Leitsatz (redaktionell)
1. Kündigt der Arbeitnehmer sein Arbeitsverhältnis zu einem Zeitpunkt, in dem ihm die Arbeitgeberin nach einer "Betriebsvereinbarung Teilbetriebsstilllegung" noch gar keine Kündigung aussprechen darf, hat er keinen Anspruch auf eine Sozialplanabfindung.
2. Sozialpläne haben gemäß § 112 Abs. 1 Satz 2 BetrVG eine zukunftsgerichtete Ausgleichs- und Überbrückungsfunktion; die in ihnen vorgesehenen Leistungen stellen kein zusätzliches Entgelt für die in der Vergangenheit geleisteten Dienste dar, sondern sollen die künftigen Nachteile ausgleichen oder mildern, die den Beschäftigten durch eine Betriebsänderung entstehen können.
3. Bei der Einschätzung der zu erwartenden Nachteile haben die Betriebsparteien einen erheblichen Beurteilungsspielraum; dieser umfasst auch die typisierende Beurteilung, dass Beschäftigten, die ihr Arbeitsverhältnis zu einem früheren Zeitpunkt als durch die Betriebsänderung geboten selbst kündigen, ohne hierzu von der Arbeitgeberin veranlasst zu sein, durch die Betriebsänderung keine oder sehr viel geringere wirtschaftliche Nachteile erleiden als diejenigen, die den mit dem Arbeitsverhältnis verbundenen Besitzstand nicht freiwillig aufgeben, sondern eine Kündigung durch die Arbeitgeberin abwarten.
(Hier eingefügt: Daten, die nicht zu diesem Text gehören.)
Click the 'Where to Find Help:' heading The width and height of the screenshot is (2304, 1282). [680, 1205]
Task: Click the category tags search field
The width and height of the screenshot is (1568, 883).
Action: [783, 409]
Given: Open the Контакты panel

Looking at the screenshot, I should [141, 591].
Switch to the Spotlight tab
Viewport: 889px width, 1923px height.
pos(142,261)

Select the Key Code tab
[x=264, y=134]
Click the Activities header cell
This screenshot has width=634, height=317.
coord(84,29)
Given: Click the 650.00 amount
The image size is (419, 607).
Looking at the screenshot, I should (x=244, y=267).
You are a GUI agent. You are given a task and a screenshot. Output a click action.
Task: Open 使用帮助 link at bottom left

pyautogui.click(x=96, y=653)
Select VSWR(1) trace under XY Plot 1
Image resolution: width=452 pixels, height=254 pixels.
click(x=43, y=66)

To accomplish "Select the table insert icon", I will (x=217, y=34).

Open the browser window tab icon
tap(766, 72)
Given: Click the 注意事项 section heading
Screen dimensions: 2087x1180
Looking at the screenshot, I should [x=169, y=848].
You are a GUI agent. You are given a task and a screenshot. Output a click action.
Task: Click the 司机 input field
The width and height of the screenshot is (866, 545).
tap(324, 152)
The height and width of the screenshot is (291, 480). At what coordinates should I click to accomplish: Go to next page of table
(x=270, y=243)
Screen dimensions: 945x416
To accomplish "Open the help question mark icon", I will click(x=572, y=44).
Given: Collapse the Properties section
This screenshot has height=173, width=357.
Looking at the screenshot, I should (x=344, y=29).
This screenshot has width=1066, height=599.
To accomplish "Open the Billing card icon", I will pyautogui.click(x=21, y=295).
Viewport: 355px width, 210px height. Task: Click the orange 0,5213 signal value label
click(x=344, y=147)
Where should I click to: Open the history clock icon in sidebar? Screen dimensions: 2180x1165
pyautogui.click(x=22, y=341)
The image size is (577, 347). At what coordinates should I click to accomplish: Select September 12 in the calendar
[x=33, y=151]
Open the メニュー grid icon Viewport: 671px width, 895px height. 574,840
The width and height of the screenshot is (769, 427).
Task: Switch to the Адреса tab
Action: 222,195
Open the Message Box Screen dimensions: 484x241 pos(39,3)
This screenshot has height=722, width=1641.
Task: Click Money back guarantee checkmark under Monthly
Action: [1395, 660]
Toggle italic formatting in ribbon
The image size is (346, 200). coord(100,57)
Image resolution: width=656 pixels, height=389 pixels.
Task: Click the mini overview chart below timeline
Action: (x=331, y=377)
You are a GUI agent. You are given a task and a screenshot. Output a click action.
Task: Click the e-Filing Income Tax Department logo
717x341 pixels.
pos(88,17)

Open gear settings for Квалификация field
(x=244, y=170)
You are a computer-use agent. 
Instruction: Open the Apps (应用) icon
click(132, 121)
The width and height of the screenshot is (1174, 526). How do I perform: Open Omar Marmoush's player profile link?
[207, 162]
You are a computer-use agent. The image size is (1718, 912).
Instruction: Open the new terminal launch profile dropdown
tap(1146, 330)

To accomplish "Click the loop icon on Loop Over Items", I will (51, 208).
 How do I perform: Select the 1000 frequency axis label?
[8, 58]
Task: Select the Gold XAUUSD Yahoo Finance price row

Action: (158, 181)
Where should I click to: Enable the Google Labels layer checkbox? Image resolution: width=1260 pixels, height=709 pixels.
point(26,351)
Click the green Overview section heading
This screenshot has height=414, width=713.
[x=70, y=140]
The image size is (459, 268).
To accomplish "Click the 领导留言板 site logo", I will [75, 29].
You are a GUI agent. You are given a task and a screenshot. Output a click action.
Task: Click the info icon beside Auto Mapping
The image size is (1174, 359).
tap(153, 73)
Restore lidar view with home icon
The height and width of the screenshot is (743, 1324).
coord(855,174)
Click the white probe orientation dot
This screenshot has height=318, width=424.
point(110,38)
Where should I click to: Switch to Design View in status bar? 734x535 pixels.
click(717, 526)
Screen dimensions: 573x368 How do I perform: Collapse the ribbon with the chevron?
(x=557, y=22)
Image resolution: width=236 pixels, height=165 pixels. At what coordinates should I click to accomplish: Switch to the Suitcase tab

4. Beschäftigte, deren Eigenkündigung von der Arbeitgeberin veranlasst worden ist, sind mit den von der Arbeitgeberin gekündigten gleich zu behandeln; von der Arbeitgeberin veranlasst ist eine Eigenkündigung, wenn diese bei dem Arbeitnehmer die berechtigte Annahme hervorgerufen hat, dass er mit der eigenen Initiative zur Kündigung des Arbeitsverhältnisses einer sonst notwendig werdenden betriebsbedingten Kündigung der Arbeitgeberin nur zuvorkommt.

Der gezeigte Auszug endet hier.